→ **REQUIRED TASKS**
• 1. Retype the stretch of the accessibility hearing transcript from "My last point" through "have seen otherwise.".
• 2. In the accessibility hearing transcript, which sections of the bill prescribe a series of expedited processes at the accessibility commissioner?

--- begin DOCUMENT PASSAGE ---

We heard yesterday from the leads of those agencies that they have started working together on their processes, but there are no commitments whatsoever to ensure that it is the same process. The bill now, in sections 94 to 110, prescribes a series of expedited processes at the accessibility commissioner. We say, great, if they work expeditiously, but neither the CTA nor the CRTC have been experienced by people with disabilities as expeditious — much the reverse.

My last point is you heard yesterday from these agencies that are generally serious in saying all they’ve done. That’s understandable from them. But can I just take you to the front lines for a minute? I will just tell you my own personal experience. I could aggregate it across all the feedback we get.

CTA’s track record historically is pretty lousy. They finally got religion three years ago and are starting to work on regulations. They’ve had the power to do this for over 30 years. Where have they been? As a blind person who travels internationally, I can tell you I dread entering Canadian airspace, not because we never get service, but it is way more unreliable here than I have seen otherwise.

The CRTC. In the U.S., it has been federal law since, I believe, 2016 that cable providers must provide an accessible PVR. In Canada, where is the CRTC? It is not required here. It should be, but it is not.

So please take the track records and understand that our jadedness is well justified. But our solution is what you can do in a short period is at least require the other agencies, if we are stuck with them, to come up with not just statements to you yesterday about how they want to be expeditious, but actually require them to come up with processes that will be expeditious. That’s what our amendment proposes….

(Passage omitted)

 

 

Senator M. Deacon: Thank you for that.

Mr. Lepofsky, I will come back to Senator Seidman’s question, and that is the whole concept of the balance of getting this through — I can’t help but bring this up just one more time — in an efficient and expedient and respectful way, and balancing what are significant concerns and amendments that, in many cases, are kind of related. Now that we have this, how do we make sure the stuff gets done?

Mr. Lepofsky: Two things. First, we are used to battling uphill. Doing disability rights advocacy is like swimming up Niagara Falls, but that doesn’t deter us. We keep doing it. When the people are more jittery and “We better just take what we can get” and all that stuff, I get that. But we’ve never taken that view. We’ve stared down the risks.

--- end DOCUMENT PASSAGE ---
--- begin RAW RECORDS ---

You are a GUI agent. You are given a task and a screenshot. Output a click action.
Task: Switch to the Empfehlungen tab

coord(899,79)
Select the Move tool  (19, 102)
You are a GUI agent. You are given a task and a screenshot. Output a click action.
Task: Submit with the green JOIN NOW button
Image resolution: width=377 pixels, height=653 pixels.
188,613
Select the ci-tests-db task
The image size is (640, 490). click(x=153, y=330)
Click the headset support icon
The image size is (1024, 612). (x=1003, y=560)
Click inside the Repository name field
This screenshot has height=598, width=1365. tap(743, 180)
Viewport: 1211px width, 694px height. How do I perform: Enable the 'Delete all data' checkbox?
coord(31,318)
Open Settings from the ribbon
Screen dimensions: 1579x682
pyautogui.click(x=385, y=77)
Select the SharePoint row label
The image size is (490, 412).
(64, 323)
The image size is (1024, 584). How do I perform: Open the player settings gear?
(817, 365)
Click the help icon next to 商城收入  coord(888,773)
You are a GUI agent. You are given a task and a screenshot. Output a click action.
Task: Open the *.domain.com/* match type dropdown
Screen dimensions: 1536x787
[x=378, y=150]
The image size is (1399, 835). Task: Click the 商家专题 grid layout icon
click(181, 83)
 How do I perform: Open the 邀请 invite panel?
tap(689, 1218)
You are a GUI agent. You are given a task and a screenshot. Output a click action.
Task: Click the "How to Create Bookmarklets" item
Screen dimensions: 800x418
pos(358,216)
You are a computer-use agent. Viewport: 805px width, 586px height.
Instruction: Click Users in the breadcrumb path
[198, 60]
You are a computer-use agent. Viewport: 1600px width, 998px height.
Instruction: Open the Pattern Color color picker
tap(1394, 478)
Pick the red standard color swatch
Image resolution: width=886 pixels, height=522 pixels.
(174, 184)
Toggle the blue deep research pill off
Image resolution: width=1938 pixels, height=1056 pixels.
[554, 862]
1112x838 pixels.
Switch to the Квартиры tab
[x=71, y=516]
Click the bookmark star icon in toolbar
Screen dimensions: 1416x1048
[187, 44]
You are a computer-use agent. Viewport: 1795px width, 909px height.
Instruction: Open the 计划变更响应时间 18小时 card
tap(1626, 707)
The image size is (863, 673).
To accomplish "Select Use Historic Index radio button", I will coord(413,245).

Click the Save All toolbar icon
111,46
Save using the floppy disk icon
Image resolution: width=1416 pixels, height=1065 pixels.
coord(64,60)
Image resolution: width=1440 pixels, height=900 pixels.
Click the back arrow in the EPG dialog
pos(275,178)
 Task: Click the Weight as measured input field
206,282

--- end RAW RECORDS ---

→ **OUTPUTS**
• 1.
My last point is you heard yesterday from these agencies that are generally serious in saying all they’ve done. That’s understandable from them. But can I just take you to the front lines for a minute? I will just tell you my own personal experience. I could aggregate it across all the feedback we get.

CTA’s track record historically is pretty lousy. They finally got religion three years ago and are starting to work on regulations. They’ve had the power to do this for over 30 years. Where have they been? As a blind person who travels internationally, I can tell you I dread entering Canadian airspace, not because we never get service, but it is way more unreliable here than I have seen otherwise.

• 2. Sections 94 to 110.